## [Extracted records]
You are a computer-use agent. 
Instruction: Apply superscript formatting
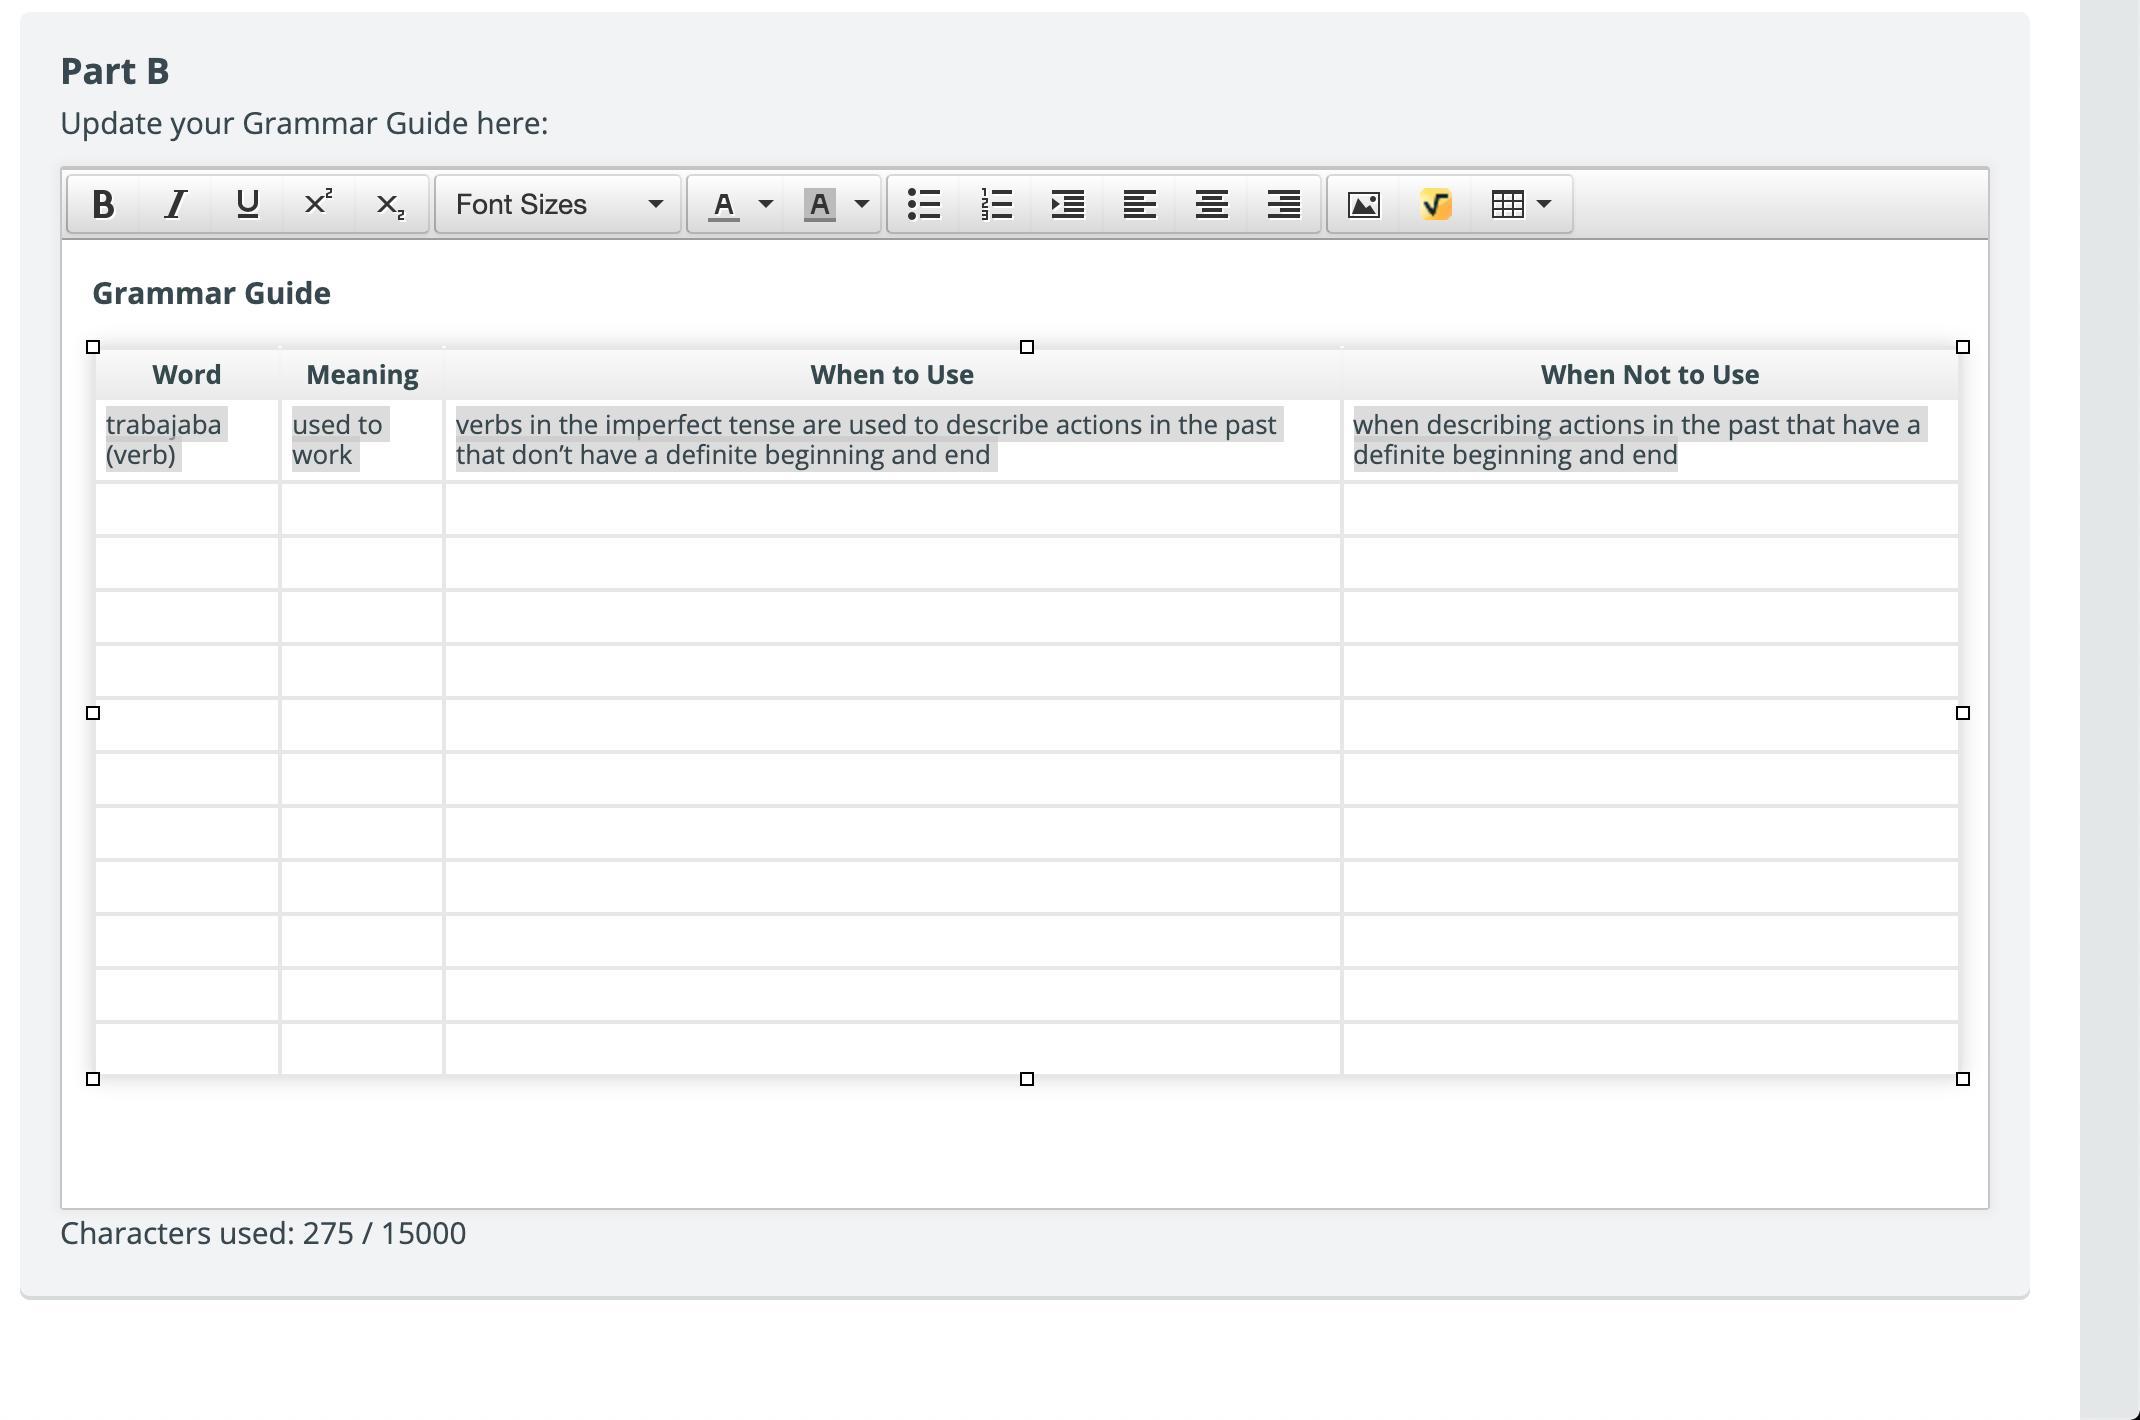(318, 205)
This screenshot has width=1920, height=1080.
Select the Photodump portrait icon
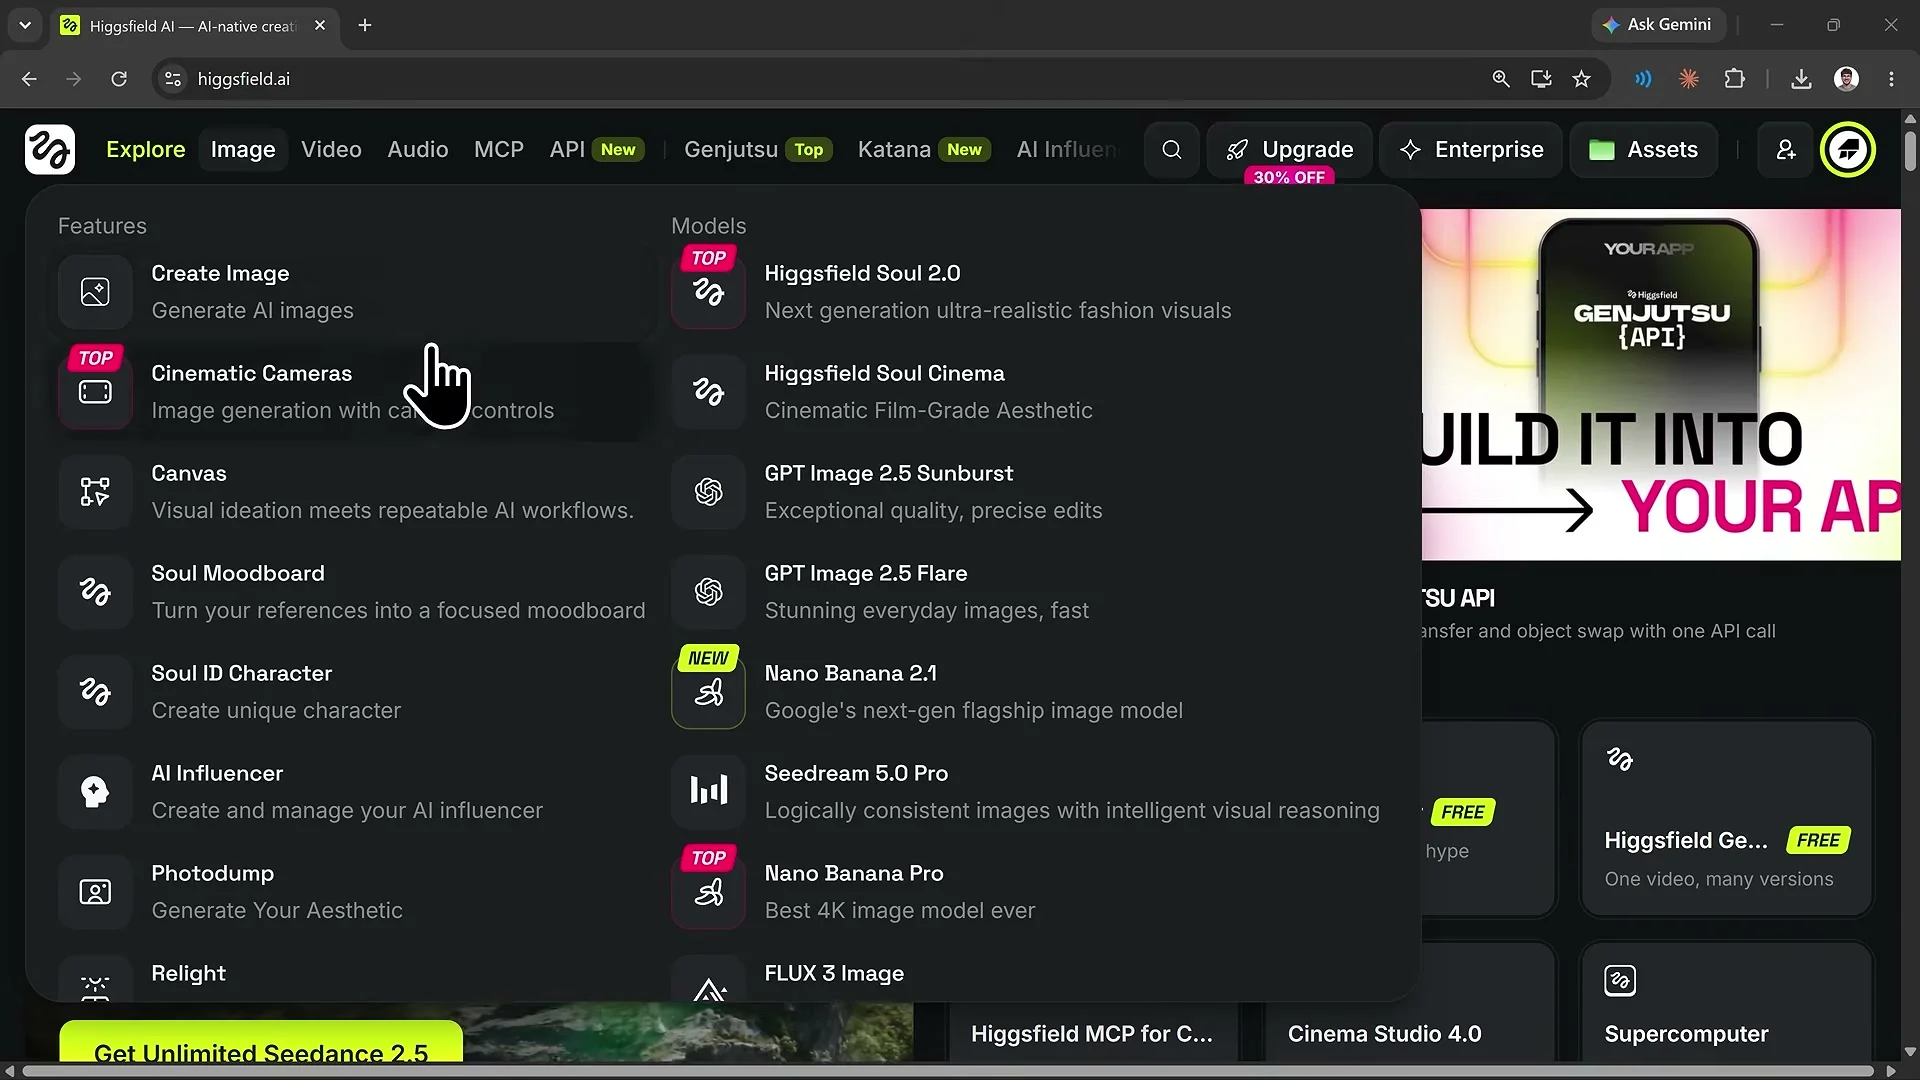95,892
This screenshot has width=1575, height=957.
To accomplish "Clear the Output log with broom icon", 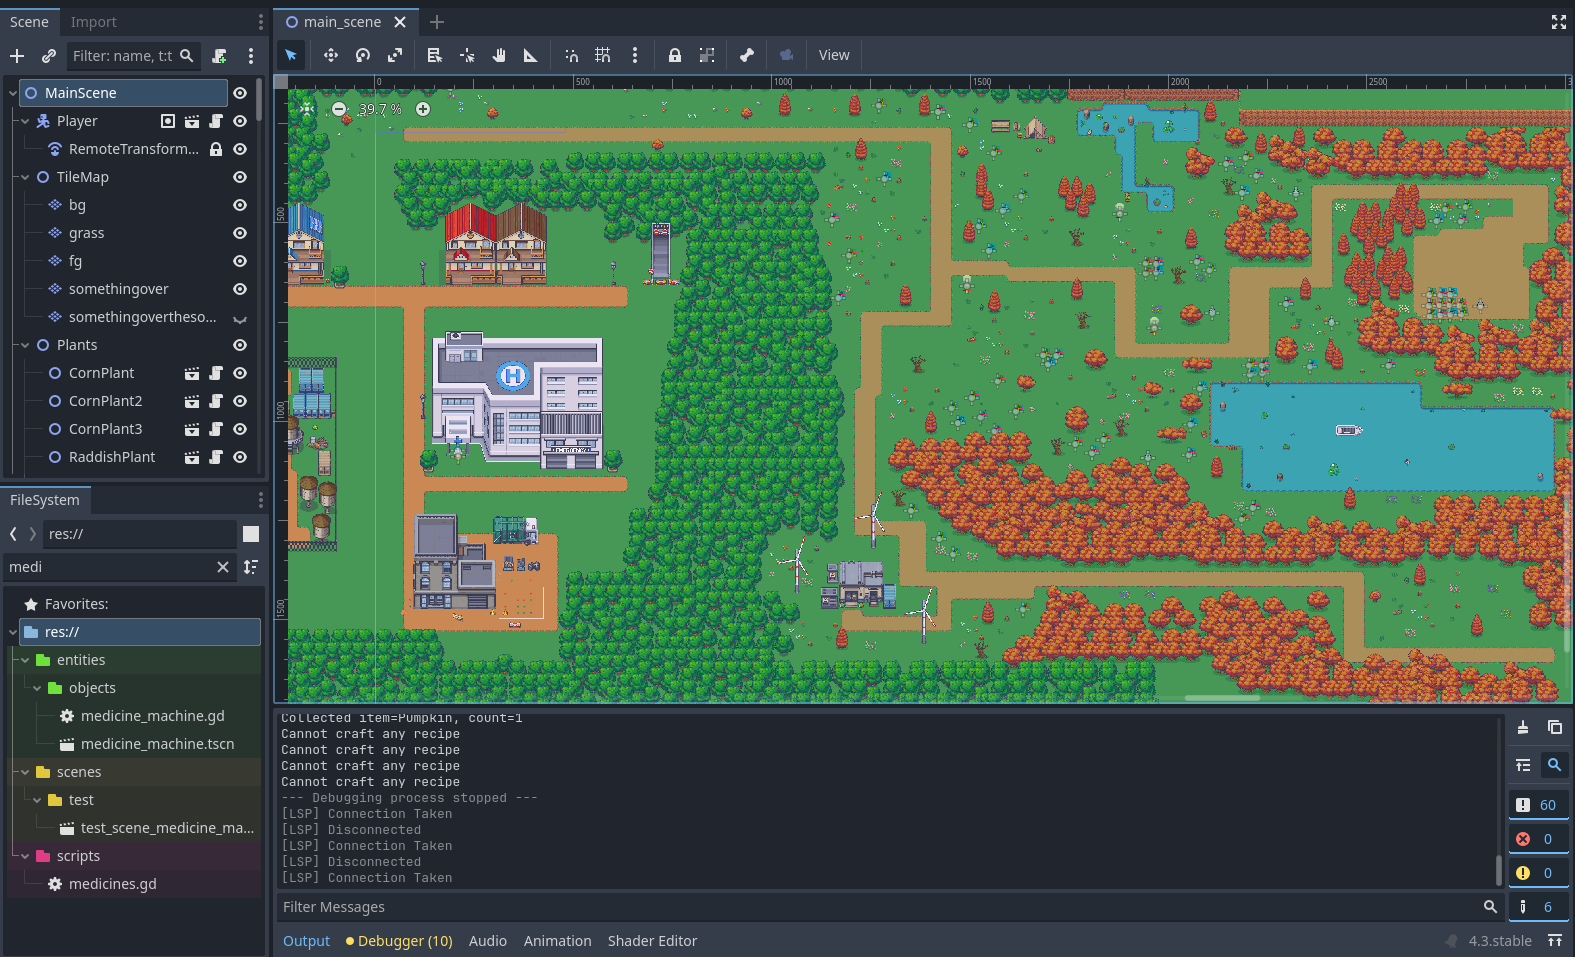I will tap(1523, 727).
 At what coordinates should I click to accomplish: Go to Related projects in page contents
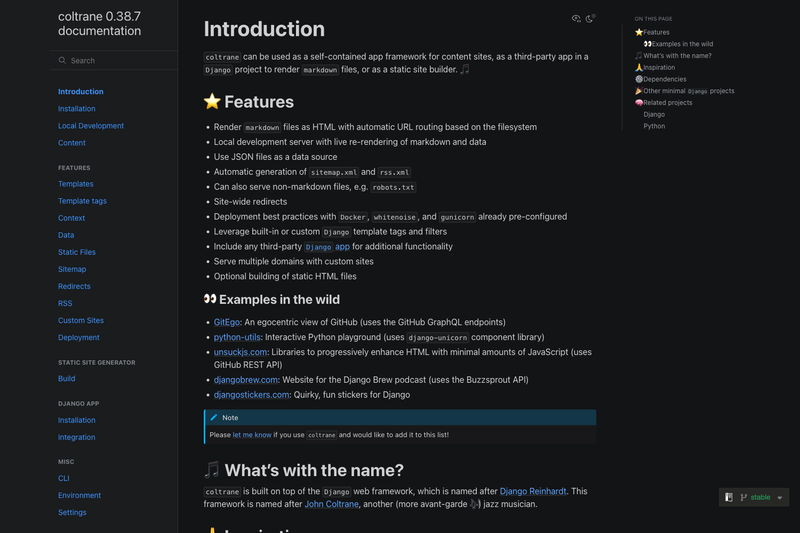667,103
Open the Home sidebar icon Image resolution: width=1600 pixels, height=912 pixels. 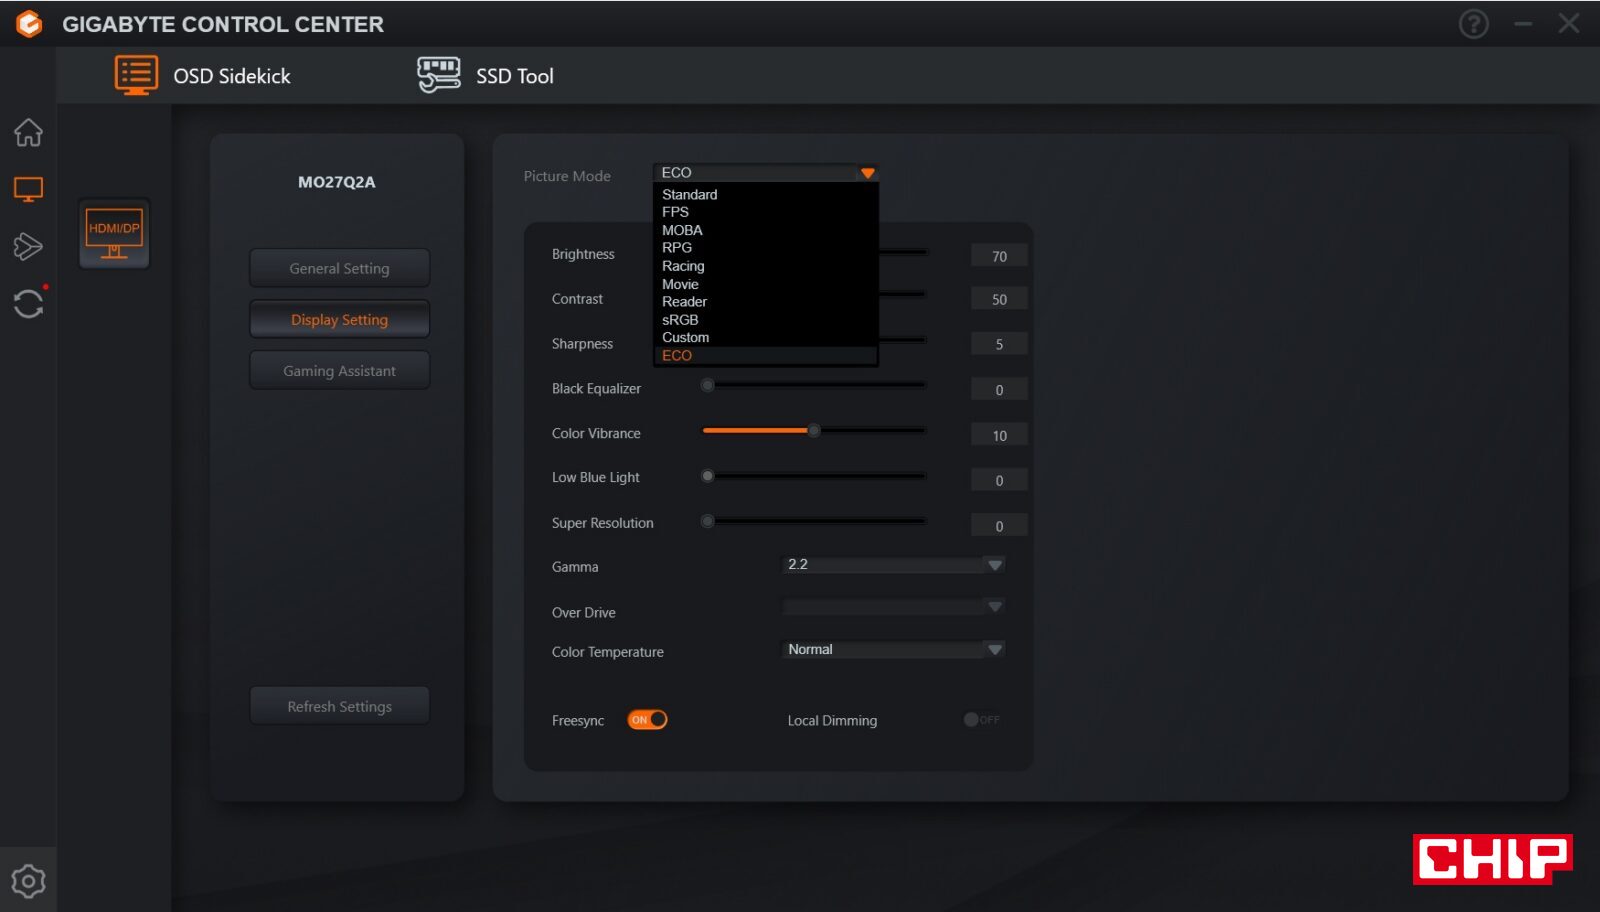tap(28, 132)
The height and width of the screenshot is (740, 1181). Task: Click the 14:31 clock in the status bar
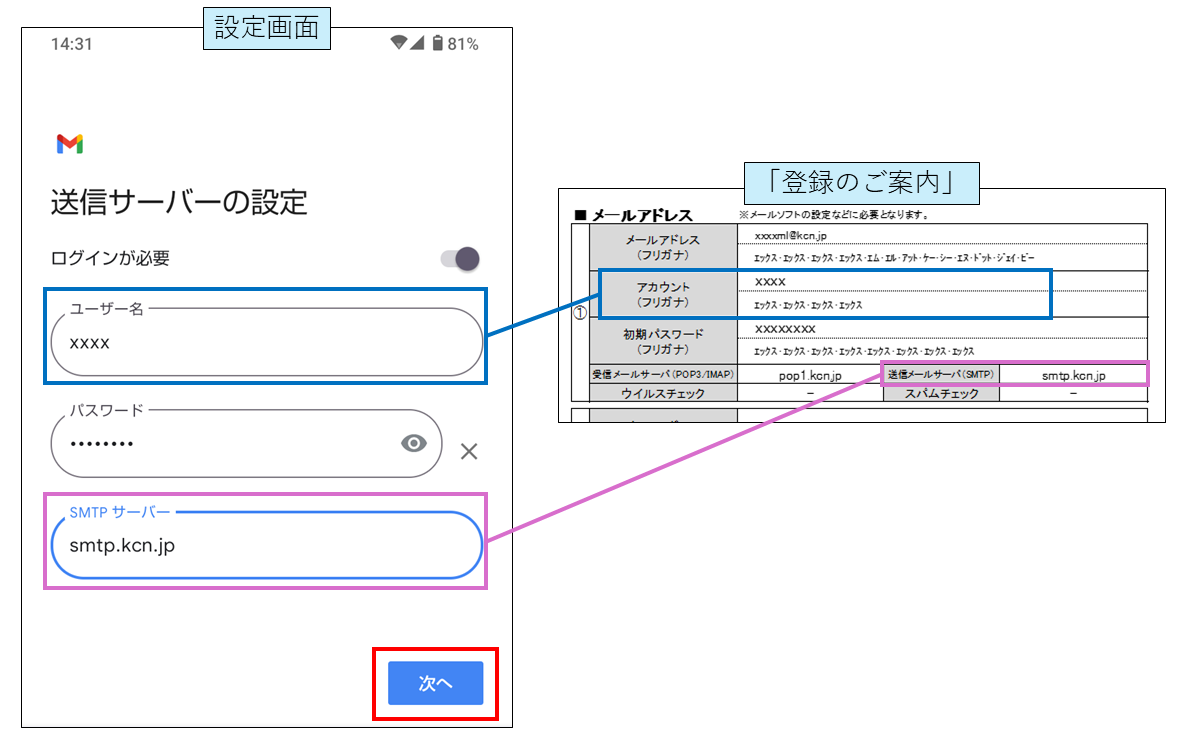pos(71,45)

## [Directions for this task]
Copy each line of the records above that contains the word "screenshot", and omit every other line.

## [Output for this task]
This screenshot has width=1920, height=1080.
This screenshot has width=1575, height=957.
The height and width of the screenshot is (740, 1181). Task: Click the 14:31 clock in the status bar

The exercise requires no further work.